Write out exactly the lines below that run from the one containing "Uncheck the Authenticated checkbox" through the one containing "Open Device Info for the iPad", both included, with no other lines.

• • • •

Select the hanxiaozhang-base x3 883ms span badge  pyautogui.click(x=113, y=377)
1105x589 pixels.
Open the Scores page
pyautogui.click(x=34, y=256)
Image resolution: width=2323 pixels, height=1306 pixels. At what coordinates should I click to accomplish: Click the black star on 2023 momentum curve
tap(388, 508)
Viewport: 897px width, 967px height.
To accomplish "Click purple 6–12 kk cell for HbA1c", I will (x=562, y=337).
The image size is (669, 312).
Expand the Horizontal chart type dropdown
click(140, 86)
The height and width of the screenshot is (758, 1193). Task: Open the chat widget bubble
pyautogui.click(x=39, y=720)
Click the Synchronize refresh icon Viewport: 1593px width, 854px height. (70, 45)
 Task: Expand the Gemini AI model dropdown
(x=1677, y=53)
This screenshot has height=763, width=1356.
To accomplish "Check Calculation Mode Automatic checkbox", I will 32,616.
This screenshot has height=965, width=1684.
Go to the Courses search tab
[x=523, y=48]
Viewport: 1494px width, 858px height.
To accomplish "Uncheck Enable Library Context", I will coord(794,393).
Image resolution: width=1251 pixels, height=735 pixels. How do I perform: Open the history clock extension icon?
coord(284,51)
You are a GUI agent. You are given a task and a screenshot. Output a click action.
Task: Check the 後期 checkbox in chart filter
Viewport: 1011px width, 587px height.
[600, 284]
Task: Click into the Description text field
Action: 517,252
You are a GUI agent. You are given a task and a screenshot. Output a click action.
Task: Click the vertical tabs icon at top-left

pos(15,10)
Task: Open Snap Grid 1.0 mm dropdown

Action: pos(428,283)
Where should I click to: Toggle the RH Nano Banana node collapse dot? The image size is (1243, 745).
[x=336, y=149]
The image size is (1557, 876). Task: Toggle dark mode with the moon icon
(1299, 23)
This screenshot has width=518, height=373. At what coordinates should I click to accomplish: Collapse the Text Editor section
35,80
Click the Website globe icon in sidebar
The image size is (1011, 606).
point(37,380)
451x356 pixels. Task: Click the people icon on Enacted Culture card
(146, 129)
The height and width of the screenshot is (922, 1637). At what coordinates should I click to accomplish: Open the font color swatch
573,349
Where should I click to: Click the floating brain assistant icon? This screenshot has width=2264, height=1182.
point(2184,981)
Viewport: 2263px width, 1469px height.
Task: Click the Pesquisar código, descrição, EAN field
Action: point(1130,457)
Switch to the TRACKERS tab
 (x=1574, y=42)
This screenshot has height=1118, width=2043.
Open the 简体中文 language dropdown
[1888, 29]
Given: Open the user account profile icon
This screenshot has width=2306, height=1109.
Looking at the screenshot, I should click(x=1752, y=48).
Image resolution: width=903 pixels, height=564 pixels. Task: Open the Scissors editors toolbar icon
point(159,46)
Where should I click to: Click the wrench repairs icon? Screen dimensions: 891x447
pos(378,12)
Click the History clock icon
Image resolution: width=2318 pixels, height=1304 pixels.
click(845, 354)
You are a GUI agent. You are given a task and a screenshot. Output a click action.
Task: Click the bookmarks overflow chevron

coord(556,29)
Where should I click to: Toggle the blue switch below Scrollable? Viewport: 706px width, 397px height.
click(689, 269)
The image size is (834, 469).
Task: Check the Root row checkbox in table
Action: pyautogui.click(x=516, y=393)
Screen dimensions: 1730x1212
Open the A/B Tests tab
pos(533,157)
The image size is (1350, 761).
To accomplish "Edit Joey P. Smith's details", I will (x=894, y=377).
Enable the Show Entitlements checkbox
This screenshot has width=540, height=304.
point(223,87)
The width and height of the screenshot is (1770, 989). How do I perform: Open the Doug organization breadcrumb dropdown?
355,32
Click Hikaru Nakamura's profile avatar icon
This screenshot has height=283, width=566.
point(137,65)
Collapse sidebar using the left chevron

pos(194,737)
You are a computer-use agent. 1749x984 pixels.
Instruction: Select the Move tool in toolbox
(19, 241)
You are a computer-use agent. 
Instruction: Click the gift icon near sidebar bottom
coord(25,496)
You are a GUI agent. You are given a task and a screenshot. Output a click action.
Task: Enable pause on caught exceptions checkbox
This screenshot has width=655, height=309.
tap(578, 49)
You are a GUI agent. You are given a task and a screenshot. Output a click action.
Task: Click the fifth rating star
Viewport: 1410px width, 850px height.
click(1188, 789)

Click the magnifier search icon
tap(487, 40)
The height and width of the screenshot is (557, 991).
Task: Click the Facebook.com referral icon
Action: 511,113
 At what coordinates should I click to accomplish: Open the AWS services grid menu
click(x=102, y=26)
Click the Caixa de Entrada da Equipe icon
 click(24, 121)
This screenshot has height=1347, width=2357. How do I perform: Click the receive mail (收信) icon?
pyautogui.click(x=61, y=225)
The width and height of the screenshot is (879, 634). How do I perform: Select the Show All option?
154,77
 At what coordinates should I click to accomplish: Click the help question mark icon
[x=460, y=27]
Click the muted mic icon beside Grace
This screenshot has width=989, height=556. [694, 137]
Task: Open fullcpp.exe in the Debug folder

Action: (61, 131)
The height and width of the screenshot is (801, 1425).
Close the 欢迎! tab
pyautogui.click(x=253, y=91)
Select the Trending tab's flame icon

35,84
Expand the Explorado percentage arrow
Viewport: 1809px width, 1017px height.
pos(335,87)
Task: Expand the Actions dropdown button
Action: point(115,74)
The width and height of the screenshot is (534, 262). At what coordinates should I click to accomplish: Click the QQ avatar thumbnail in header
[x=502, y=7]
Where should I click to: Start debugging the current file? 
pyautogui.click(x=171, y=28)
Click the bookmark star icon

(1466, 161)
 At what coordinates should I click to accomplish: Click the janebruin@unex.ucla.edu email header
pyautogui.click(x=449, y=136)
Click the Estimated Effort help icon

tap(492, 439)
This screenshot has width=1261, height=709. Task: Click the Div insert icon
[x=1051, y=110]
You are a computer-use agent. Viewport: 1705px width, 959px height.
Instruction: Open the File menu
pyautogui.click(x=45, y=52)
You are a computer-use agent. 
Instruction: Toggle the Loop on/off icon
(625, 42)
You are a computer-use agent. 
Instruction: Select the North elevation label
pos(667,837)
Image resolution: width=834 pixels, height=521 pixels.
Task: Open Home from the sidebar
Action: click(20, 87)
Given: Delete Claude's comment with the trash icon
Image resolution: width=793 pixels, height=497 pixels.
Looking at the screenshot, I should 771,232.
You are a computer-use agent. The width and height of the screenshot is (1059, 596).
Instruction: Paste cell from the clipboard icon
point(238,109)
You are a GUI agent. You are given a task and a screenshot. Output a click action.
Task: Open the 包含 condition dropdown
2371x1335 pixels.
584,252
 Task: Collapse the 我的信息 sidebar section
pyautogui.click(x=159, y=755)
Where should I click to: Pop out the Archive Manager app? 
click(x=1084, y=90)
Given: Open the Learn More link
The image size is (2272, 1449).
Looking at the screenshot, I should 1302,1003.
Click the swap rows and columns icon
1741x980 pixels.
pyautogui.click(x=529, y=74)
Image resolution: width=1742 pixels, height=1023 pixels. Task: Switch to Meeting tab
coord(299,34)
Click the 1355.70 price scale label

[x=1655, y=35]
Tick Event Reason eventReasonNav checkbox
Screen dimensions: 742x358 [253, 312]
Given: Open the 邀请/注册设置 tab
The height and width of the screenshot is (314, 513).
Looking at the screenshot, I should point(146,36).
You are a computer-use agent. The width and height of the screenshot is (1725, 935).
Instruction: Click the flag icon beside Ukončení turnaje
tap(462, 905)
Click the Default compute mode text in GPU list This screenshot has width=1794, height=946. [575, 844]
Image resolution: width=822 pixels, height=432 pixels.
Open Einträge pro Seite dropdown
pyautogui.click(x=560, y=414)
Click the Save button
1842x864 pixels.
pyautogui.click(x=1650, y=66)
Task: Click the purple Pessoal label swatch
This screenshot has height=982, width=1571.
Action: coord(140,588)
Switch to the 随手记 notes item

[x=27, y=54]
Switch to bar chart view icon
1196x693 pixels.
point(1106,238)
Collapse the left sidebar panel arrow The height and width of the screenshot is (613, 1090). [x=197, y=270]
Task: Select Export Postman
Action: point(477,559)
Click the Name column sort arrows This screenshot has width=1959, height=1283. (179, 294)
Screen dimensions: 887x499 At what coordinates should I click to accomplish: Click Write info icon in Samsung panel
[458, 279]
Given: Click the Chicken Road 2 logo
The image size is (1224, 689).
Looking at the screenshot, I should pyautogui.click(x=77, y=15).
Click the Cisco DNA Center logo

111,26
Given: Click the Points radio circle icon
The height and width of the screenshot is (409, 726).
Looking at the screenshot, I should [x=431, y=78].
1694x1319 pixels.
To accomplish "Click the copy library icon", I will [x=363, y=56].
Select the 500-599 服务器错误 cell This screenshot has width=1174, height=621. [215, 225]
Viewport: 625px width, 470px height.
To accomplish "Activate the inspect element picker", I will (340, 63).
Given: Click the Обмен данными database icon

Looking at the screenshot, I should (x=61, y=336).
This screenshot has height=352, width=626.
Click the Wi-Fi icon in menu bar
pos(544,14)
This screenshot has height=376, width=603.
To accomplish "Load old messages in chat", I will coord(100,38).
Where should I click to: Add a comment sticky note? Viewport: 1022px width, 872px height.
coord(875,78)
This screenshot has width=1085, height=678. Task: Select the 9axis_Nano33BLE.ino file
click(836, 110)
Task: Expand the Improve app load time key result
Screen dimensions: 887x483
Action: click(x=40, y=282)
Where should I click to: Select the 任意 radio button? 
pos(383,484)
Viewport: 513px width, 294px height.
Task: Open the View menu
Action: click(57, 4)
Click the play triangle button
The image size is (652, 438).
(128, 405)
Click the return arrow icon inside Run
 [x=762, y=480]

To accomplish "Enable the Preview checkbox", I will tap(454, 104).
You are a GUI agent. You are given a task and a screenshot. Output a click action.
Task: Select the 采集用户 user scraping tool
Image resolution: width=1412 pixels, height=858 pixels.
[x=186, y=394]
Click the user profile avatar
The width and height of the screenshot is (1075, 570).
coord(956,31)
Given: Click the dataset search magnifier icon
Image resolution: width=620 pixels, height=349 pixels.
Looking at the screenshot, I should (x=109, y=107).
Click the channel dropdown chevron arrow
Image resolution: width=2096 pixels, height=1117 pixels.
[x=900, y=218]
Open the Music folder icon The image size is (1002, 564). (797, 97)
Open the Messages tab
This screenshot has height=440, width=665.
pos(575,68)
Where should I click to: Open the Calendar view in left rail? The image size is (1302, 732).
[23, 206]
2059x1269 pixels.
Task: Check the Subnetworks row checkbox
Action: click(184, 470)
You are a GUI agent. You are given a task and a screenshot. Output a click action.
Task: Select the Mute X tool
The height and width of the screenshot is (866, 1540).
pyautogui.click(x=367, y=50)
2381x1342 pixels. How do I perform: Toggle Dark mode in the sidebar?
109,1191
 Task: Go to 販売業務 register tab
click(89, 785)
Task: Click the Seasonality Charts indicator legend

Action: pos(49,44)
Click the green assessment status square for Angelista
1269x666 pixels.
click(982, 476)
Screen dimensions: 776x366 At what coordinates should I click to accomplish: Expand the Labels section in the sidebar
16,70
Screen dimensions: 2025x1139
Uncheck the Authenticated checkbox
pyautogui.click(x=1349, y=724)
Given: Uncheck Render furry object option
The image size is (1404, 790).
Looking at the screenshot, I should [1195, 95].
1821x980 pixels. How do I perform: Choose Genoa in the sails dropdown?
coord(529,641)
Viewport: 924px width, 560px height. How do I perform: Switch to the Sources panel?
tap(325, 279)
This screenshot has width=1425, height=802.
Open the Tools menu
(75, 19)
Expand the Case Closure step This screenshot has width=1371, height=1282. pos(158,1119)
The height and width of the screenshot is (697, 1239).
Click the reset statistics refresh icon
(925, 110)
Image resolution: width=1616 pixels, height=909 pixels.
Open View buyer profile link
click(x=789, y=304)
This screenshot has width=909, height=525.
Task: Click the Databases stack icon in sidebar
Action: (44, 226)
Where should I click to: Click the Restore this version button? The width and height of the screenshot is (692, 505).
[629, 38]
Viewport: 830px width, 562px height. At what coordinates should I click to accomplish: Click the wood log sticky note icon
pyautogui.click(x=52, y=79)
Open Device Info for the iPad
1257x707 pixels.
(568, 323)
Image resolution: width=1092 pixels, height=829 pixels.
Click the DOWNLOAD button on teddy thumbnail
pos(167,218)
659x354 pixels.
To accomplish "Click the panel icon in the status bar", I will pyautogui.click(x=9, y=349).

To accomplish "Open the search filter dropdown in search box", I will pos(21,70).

• • • •

### [WRITTEN SOLUTION]
Uncheck the Authenticated checkbox
pyautogui.click(x=1349, y=724)
Given: Uncheck Render furry object option
The image size is (1404, 790).
Looking at the screenshot, I should [1195, 95].
1821x980 pixels. How do I perform: Choose Genoa in the sails dropdown?
coord(529,641)
Viewport: 924px width, 560px height. How do I perform: Switch to the Sources panel?
tap(325, 279)
This screenshot has width=1425, height=802.
Open the Tools menu
(75, 19)
Expand the Case Closure step This screenshot has width=1371, height=1282. pos(158,1119)
The height and width of the screenshot is (697, 1239).
Click the reset statistics refresh icon
(925, 110)
Image resolution: width=1616 pixels, height=909 pixels.
Open View buyer profile link
click(x=789, y=304)
This screenshot has width=909, height=525.
Task: Click the Databases stack icon in sidebar
Action: (44, 226)
Where should I click to: Click the Restore this version button? The width and height of the screenshot is (692, 505).
[629, 38]
Viewport: 830px width, 562px height. At what coordinates should I click to accomplish: Click the wood log sticky note icon
pyautogui.click(x=52, y=79)
Open Device Info for the iPad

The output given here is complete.